Chavarria started off working on his own schedule, but is now part of the superstructure of the industry.

“In order to sell the volume and make the money that is needed currently, I just have to get with the program of the rest of the world,” he said.

It goes back to the runway show, which the designer said is “the way you communicate any kind of message with the biggest bang.”

“I am not sure how sustainable it is in general, that whole process,” he said. “It’s all because of the calendar, a fashion calendar, seasons and retail windows and when the markdowns are going to happen and all that stuff… You have to be there…otherwise you’re going to miss the big launch or the campaign.

“I do think that there’s a way to do it that isn’t that, and I’m going to figure it out,” he said.

Willy Chavarria style
A look from Willy Chavarria.

But right now, Chavarria has to figure everything out.

“I touch every single thing that happens,” he said. “I don’t know how I’ve done it for the last few years and I feel like I’m just going to completely implode or start burning up in flames, but it’s really exciting at the same time, so I’m addicted to it.”

There are plenty of areas where Chavarria would like to invest, but if he suddenly had the money to spend, he knows where he’d put it.
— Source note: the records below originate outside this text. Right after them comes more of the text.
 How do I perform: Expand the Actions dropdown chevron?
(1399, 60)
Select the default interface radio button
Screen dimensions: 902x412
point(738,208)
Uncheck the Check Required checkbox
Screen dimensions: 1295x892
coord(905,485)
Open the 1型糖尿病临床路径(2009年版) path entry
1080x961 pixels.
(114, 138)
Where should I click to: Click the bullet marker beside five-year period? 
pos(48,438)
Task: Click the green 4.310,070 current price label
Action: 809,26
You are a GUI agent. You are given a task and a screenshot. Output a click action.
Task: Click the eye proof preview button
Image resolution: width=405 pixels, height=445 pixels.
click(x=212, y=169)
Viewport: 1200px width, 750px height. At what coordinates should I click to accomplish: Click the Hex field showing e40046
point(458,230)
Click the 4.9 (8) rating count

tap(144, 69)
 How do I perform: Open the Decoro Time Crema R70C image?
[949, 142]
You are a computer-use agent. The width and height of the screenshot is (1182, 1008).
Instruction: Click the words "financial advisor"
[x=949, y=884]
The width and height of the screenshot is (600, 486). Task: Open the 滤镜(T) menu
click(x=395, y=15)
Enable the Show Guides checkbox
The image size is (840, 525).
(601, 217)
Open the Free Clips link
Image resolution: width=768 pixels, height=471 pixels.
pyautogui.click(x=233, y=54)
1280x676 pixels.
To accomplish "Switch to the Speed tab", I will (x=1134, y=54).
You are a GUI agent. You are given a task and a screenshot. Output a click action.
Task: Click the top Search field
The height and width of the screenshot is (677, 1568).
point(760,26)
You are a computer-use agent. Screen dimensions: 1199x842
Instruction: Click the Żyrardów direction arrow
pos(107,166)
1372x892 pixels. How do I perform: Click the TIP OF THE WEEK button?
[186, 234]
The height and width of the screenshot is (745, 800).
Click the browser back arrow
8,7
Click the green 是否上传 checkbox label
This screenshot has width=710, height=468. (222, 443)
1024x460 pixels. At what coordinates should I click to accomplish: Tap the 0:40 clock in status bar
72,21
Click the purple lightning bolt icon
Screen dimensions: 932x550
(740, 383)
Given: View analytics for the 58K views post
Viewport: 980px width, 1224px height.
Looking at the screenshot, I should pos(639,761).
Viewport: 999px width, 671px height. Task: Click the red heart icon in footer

“I’d hire a CEO,” he said.

“I would want them to work with me to hire the team to build a complete infrastructure, including production, product development and finances,” he said.

Chavarria’s approach is more “communal” than “hierarchical.”

“The best work situations with the best outcomes have been when everybody’s working at the same table, coming, sharing ideas from wherever, different perspectives, putting something together and then it coming to fruition,” he said. “The infrastructure that I want, need to build is not a huge one. It’s just a highly functional one.”

For now, Chavarria’s husband — back from Copenhagen where he worked with the jeweler Pandora — is acting as chief financial officer and helping with the business.

“He’s bridging everything between the sales team and us to start wholesale,” the designer said. “He’s moving us to a distribution center, but he has his own passions, so he’s kind of just helping me out.

“I have so many people that want to come work for me, but I just can’t quite afford them yet,” he said.

That might change.

Chavarria owns 100 percent of the business, but it sounds like he — and the business — are nearly ready to bring in some outside money.

“You get to this point where, I mean, money’s going to have to come from somewhere to drive it to the next level, and somebody’s going to need to have some equity at some point,” Chavarria said. “There are a lot of people that want to get involved. But I don’t always trust these people or they want too much from me for too little.

“It is hard to come by, but I have faith,” he said.